Macrophages or microglia were fixed with 4% (w/v) paraformaldehyde/PBS for 20 min at room temperature, washed three times with PBS, permeabilised with PBS-T for 15 min at room temperature, washed three times with PBS, and blocked with PBS-T plus 10% goat serum for 1 h at room temperature. The primary antibodies were directly added to the blocking solution, and the slides were gently shaken overnight at 4 °C. The cells were washed three times with PBS, and incubated with secondary antibodies and DAPI overnight at 4 °C. Finally, the cells were washed and mounted with Permafluor. Images were captured using the Nikon A1 confocal laser microscope system. The images were converted to grayscale and analysed by intensity measurement with ImageJ.

Immunoblotting

Peritoneal macrophages were cultured at a density of 2 × 106 cells/ml in 10-cm dishes, and treated with DMSO vehicle (control), 10 ng/ml LPS in DMSO, or 10 ng/ml LPS plus 30 µg/ml iguratimod in DMSO for 24 h. The cells were washed with PBS, collected into 1.5-ml tubes, snap-frozen in liquid nitrogen, and stored at −80 °C until analysis. Proteins were extracted from these peritoneal macrophages as described60. Briefly, cells were homogenised in RIPA buffer by sonication at 20 kHz and centrifuged at 10,000 × g for 10 min at 4 °C. The protein concentrations were determined using a Pierce™ BCA Protein Assay Kit (Thermo Fisher Scientific, Rockford, IL). The proteins were electrophoresed in 7.5% mini PROTEAN precast gels (#4561026; Bio-Rad, Hercules, CA), transferred onto PVDF membranes, and incubated at 4 °C overnight with a primary antibody against NOS2. After washing, the membranes were incubated with 0.5% horseradish peroxidase-labelled IgG. The membrane-bound antibodies were detected with an enhanced chemiluminescence detection kit (ECL™ Prime Western Blotting System; RPN2232; GE Healthcare, Buckinghamshire, UK) and analysed with an image analyser (ChemiDoc XRS System; Bio-Rad).

RNA isolation and gene expression analysis

Total RNA was extracted from isolated macrophages with an RNeasy Mini Kit (#74104; Qiagen, Hilden, Germany).

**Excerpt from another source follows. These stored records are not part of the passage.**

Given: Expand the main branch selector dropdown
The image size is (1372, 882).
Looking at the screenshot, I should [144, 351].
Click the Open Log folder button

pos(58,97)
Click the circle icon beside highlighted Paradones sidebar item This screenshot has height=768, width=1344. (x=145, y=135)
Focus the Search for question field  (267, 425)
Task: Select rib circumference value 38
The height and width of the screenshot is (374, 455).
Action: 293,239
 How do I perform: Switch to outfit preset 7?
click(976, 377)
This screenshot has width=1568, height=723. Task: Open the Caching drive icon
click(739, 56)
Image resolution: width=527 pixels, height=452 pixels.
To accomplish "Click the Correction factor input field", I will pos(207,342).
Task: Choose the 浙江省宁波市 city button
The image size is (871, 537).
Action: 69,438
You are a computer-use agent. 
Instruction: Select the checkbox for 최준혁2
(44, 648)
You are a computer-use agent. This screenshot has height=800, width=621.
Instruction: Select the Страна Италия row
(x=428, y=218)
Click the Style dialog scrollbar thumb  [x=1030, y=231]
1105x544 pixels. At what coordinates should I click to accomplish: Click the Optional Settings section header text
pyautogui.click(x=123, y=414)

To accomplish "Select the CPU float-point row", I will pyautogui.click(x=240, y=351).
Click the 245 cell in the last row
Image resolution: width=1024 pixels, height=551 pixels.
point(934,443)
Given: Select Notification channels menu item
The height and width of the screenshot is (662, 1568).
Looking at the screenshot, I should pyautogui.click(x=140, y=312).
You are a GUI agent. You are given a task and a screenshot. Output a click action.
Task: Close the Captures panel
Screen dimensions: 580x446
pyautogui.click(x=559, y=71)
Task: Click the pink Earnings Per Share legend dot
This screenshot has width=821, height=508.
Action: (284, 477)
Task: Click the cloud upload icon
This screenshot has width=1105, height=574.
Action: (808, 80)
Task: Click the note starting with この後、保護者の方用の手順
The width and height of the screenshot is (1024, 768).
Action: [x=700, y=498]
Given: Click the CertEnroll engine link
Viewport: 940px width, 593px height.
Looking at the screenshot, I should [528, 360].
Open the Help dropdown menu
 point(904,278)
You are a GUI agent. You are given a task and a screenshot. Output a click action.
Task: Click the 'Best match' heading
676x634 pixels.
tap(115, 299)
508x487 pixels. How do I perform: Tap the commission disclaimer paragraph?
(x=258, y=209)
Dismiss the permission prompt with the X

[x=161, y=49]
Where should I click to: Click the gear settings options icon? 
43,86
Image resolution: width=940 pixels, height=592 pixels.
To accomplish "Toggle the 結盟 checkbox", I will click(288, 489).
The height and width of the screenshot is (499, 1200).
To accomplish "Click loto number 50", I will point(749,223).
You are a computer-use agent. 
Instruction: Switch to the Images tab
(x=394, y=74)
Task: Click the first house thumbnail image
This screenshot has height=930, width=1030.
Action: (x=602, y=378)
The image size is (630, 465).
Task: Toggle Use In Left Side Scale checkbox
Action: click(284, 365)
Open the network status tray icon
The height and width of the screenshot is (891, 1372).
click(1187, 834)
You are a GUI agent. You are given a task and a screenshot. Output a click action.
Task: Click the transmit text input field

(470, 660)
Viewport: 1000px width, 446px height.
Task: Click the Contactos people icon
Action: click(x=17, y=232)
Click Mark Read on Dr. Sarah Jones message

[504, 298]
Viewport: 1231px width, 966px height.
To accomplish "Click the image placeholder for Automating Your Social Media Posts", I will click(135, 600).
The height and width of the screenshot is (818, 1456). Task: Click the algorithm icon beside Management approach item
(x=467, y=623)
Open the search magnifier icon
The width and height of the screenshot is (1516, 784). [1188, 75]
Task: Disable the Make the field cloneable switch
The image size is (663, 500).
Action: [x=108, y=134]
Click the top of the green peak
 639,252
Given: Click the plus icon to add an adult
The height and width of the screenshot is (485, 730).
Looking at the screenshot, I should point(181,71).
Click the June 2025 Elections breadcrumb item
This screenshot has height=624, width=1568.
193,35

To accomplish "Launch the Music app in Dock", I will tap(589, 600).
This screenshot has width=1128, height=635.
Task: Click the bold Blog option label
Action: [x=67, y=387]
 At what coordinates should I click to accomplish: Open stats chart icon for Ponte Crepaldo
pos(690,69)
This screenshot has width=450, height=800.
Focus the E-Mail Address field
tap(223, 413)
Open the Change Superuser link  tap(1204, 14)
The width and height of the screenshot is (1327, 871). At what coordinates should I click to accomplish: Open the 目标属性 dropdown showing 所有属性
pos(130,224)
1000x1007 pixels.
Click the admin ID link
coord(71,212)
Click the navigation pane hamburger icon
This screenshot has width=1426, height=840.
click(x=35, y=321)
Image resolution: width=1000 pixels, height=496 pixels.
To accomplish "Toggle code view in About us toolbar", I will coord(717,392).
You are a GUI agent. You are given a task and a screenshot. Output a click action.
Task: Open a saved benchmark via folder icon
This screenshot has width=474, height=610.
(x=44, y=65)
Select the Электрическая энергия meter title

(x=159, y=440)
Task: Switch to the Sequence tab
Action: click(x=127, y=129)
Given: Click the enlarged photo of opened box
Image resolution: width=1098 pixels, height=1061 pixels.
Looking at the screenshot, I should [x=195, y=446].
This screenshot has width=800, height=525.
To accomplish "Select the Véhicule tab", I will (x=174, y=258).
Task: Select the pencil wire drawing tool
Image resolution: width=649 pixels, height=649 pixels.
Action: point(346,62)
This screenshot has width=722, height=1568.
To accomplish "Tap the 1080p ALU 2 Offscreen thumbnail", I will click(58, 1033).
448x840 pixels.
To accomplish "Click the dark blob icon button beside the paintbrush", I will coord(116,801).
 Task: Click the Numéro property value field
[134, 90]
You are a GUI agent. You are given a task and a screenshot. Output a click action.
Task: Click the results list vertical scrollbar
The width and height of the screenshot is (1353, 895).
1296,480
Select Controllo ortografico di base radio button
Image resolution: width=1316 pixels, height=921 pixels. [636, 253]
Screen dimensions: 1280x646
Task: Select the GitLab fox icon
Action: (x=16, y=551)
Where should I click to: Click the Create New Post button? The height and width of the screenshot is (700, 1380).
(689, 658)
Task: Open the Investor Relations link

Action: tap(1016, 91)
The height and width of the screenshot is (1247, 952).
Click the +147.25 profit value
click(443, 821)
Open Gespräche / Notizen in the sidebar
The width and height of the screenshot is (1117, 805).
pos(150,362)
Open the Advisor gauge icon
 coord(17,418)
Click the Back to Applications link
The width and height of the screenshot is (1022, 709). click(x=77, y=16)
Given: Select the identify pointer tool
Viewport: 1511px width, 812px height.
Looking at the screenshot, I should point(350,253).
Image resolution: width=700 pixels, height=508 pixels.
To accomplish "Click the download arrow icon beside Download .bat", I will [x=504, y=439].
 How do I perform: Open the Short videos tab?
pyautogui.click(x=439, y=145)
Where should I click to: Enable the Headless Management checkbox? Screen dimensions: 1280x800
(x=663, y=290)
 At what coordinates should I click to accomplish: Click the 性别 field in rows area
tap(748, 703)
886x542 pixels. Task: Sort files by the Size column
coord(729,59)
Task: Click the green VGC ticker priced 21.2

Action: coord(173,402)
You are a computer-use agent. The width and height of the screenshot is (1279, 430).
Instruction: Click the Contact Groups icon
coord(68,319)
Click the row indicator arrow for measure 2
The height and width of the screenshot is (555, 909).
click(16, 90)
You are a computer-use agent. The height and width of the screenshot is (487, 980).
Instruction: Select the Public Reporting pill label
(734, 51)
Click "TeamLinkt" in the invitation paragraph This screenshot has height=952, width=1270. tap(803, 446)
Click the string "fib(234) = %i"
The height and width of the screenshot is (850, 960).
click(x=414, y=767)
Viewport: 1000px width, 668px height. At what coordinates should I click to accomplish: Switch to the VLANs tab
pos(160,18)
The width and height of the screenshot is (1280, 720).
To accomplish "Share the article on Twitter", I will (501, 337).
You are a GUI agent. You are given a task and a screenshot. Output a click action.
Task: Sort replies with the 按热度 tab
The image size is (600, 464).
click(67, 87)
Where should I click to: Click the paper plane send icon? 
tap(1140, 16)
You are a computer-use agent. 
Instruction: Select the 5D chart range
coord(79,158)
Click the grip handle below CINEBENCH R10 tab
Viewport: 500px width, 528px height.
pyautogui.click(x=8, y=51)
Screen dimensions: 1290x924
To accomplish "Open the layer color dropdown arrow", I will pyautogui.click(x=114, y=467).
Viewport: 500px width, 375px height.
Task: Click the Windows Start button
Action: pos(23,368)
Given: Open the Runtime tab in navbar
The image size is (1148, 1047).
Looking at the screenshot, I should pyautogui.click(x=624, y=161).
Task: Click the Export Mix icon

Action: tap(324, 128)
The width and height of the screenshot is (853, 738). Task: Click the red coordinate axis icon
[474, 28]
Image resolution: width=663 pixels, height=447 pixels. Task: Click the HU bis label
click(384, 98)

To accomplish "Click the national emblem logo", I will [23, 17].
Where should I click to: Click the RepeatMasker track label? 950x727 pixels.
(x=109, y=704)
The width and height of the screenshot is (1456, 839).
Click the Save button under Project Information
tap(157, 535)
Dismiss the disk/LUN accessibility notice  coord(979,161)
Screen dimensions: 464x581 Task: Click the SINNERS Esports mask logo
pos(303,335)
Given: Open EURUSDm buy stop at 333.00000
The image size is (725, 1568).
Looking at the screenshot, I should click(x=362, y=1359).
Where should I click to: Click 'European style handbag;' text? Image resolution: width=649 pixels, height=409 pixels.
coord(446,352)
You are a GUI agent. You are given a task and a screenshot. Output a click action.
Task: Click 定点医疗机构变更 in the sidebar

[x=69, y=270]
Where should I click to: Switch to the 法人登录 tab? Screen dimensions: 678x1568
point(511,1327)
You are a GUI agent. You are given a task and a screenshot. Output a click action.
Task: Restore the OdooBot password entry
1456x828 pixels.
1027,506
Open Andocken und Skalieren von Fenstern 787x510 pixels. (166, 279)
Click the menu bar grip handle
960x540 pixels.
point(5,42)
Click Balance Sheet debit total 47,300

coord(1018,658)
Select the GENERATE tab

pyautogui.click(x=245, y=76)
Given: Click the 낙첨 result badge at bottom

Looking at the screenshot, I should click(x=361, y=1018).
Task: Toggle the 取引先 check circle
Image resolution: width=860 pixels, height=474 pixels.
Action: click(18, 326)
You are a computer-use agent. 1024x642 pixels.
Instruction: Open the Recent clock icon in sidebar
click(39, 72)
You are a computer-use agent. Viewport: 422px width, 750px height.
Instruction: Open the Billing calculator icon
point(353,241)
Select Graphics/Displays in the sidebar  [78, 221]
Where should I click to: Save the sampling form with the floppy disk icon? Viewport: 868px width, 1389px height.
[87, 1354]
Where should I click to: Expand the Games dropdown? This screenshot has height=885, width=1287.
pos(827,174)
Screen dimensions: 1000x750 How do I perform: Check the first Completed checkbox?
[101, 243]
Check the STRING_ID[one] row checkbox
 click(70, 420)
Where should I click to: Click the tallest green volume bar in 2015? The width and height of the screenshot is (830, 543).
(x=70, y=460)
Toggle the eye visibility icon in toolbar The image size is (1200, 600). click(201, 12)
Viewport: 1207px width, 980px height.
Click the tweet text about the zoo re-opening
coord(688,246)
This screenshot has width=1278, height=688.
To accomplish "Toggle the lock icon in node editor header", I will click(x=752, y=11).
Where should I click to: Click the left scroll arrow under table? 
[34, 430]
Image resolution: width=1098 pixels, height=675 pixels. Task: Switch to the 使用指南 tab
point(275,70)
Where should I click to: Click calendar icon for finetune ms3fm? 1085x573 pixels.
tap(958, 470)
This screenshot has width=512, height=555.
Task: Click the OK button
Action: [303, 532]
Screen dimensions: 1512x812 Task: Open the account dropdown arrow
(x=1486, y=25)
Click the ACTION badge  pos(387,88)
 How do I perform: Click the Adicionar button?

RNA was reverse-transcribed by ReverTra Ace® qPCR Master Mix with gDNA remover (#FSQ-301; Toyobo, Osaka, Japan) and used for quantitative analysis with an ABI PRISM 7500 TaqMan apparatus (Applied Biosystems, Foster City, CA). All values were normalised by expression of GAPDH. The primer sets are listed in Table S2.

Statistics

All data are presented as mean ± SEM. The statistical significance of differences between values was determined by an unpaired t-test, Mann–Whitney U test, or one-way ANOVA. Values of p < 0.05 were considered statistically significant.